Problem to solve: Write out nothing except the lines running from the one containing "Open the 电缆规格 dropdown showing RVVZ" to the last line of the data, exactly as they stand.

** Data to process follows **

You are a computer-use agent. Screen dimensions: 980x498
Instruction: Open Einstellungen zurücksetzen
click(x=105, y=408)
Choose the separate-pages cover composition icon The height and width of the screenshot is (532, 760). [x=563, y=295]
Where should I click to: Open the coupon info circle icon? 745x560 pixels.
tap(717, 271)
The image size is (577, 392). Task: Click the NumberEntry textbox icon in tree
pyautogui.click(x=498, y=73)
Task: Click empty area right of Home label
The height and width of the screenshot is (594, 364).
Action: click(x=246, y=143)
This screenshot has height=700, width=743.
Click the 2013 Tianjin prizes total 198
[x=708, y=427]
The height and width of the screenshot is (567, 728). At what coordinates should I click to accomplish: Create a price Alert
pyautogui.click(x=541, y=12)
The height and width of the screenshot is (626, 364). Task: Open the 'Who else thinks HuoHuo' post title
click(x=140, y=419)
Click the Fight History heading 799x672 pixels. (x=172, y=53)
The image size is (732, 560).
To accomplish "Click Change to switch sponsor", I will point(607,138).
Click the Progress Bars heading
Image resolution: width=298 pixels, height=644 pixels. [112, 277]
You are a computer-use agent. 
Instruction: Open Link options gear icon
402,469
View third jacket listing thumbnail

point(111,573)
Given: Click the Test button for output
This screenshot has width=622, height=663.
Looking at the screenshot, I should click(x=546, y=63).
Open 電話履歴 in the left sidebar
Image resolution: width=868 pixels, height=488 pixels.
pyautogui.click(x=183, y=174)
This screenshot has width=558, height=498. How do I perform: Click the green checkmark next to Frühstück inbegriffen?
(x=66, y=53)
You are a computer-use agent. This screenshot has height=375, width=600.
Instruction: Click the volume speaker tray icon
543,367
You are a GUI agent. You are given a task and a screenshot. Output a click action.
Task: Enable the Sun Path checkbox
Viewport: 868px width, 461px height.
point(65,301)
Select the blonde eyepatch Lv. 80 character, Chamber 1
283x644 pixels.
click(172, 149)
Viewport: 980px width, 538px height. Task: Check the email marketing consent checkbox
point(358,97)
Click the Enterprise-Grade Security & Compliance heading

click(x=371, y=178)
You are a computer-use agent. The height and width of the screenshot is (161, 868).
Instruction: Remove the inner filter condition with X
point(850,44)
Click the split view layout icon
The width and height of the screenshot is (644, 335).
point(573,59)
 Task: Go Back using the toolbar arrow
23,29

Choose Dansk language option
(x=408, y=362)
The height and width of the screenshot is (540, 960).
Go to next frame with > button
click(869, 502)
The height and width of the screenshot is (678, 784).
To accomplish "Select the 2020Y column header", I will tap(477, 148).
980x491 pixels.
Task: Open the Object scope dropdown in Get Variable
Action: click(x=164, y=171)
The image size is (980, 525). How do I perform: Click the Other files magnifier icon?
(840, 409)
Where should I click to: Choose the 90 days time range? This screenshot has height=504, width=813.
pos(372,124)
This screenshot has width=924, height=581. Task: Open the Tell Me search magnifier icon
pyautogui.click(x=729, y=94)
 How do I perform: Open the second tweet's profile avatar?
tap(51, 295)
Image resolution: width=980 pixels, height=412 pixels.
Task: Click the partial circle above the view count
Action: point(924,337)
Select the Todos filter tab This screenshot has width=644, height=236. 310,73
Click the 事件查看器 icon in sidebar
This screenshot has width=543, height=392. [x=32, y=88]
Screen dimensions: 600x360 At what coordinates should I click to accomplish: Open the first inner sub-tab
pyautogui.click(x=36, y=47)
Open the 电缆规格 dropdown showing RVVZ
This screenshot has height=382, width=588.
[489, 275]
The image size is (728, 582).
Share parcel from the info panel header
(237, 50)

** End of Data to process **

Expected answer:
Open the 电缆规格 dropdown showing RVVZ
This screenshot has height=382, width=588.
[489, 275]
The image size is (728, 582).
Share parcel from the info panel header
(237, 50)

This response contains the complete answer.